今年の夏、熱波と異常気象が北半球で猛威を振るったことで、地球温暖化問題に再び焦点が当たるようになってきた。気温上昇が自然災害の深刻化につながったとする分析も出ている。
今年8月、米国科学アカデミーの紀要に掲載された論文で気候学者たちは、このまま行くと地球は「ホットハウス」(温室)と化し、人類が住めなくなる可能性があると警告した。産業革命前と比較して平均気温が2℃上昇すると、地球は臨界点に達し、人類はかつて経験したことのない環境の変化にさらされることになるというのだ。
温暖化が臨界点に達すると、ドミノ倒しのように連鎖反応が起き、気温上昇が加速しかねない、と同論文は指摘する。こうした悪夢のシナリオについては現在も科学的な議論が進行中だが、地球がホットハウス化するリスクがないと確実に言い切れる人など誰一人としていないだろう。

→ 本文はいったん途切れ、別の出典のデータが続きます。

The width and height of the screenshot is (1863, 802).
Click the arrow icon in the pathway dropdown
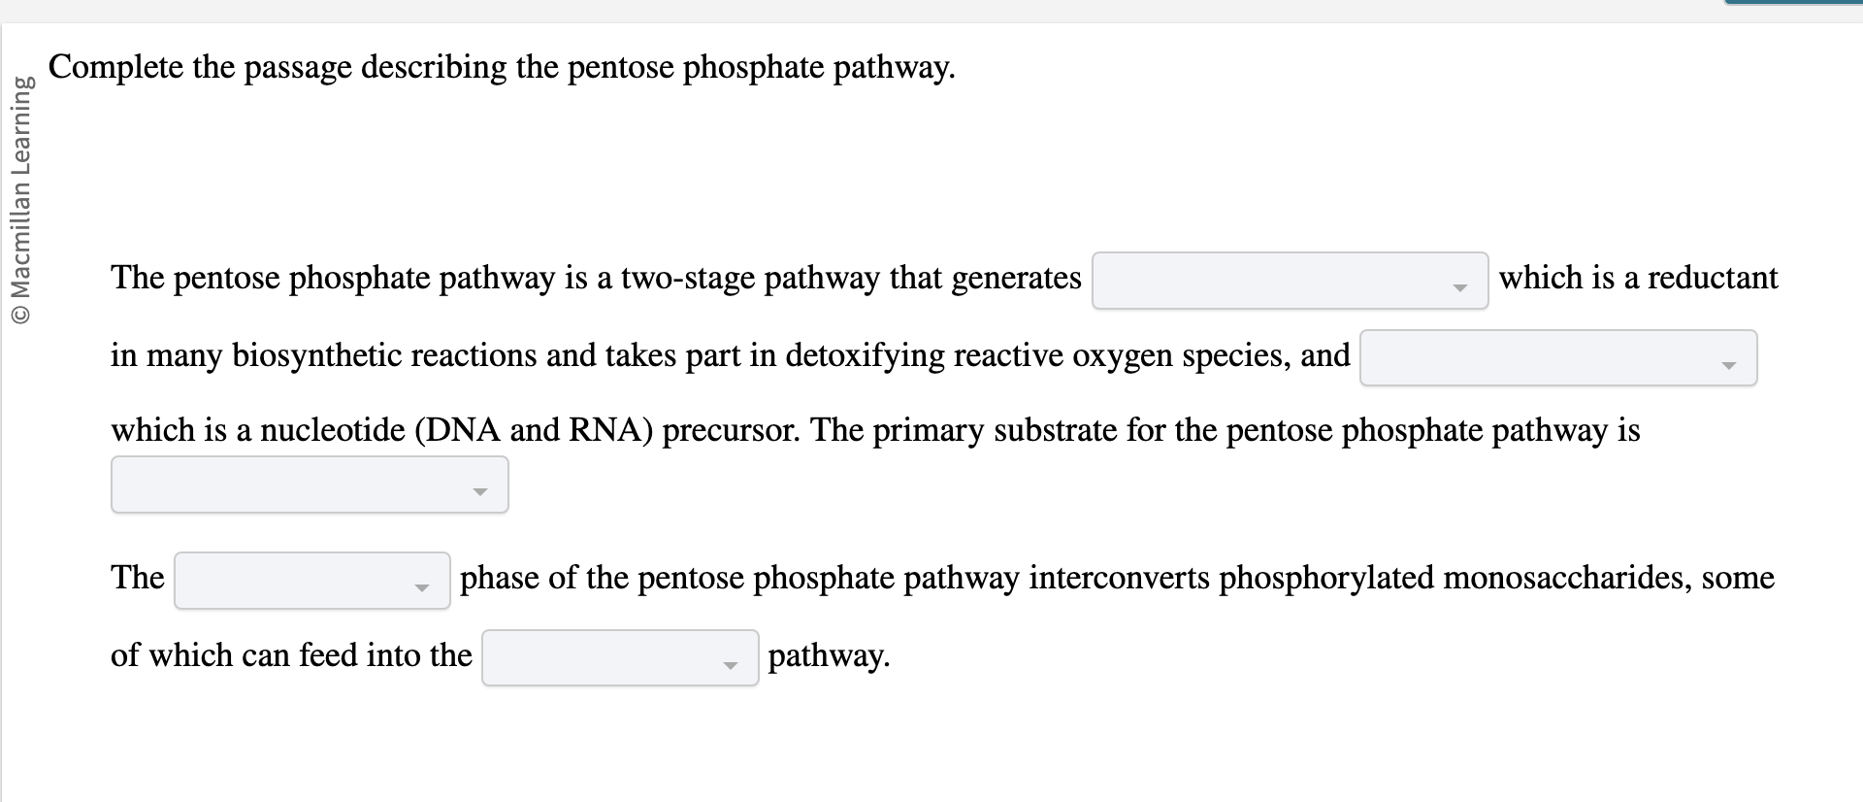(731, 665)
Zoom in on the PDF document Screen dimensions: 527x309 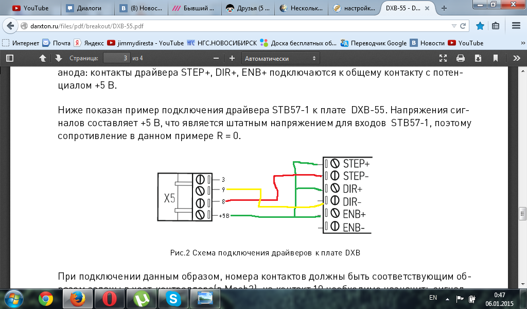click(232, 58)
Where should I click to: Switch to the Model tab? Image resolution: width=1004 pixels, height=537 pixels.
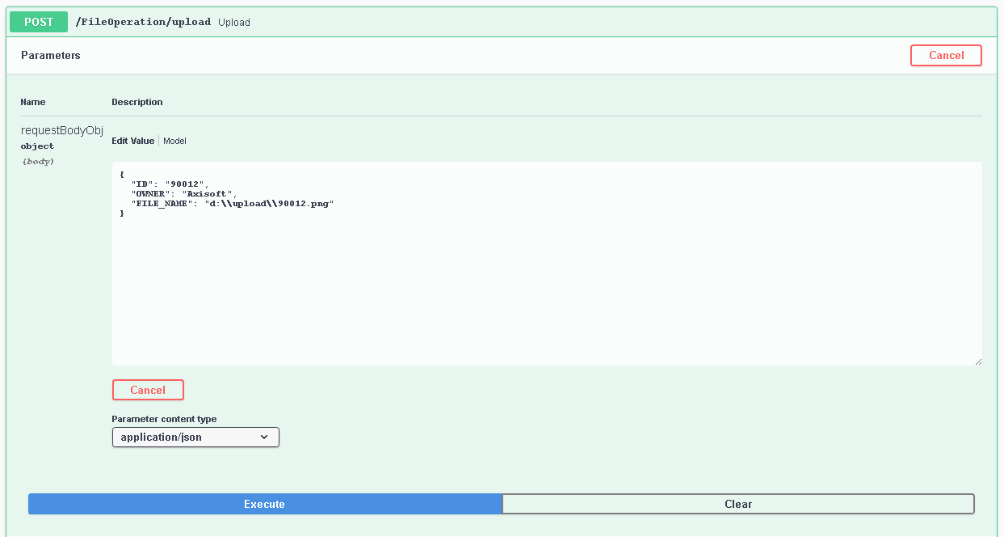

リスクはほかにもある。このような破滅的シナリオを前に、人々が絶望してしまうリスクだ。「パリ協定」が掲げる温室効果ガスの削減目標は達成困難とする調査結果も多数存在する。だが、事態を絶望的と決め付けるのは危険なだけでなく、そもそも事実に反している。現在起きている技術革新や政治的な変化を見れば、そこに確かな希望があるのがわかるだろう。
9月に米サンフランシスコで行われた「世界気候行動サミット」では、化石燃料を用いない技術が加速度的に進化している状況が示された。太陽光および風力による発電は4年ごとに倍増している。このペースを維持できれば、2030年までに世界の発電量の少なくとも半分は太陽光と風力という二つの再生可能エネルギーで賄うことができるだろう。
しかも、これを上回る技術革新でさえ不可能とは限らないのだ。たとえば、過去数年間だけを見ても、太陽光発電や蓄電の技術は急速に進化してきた。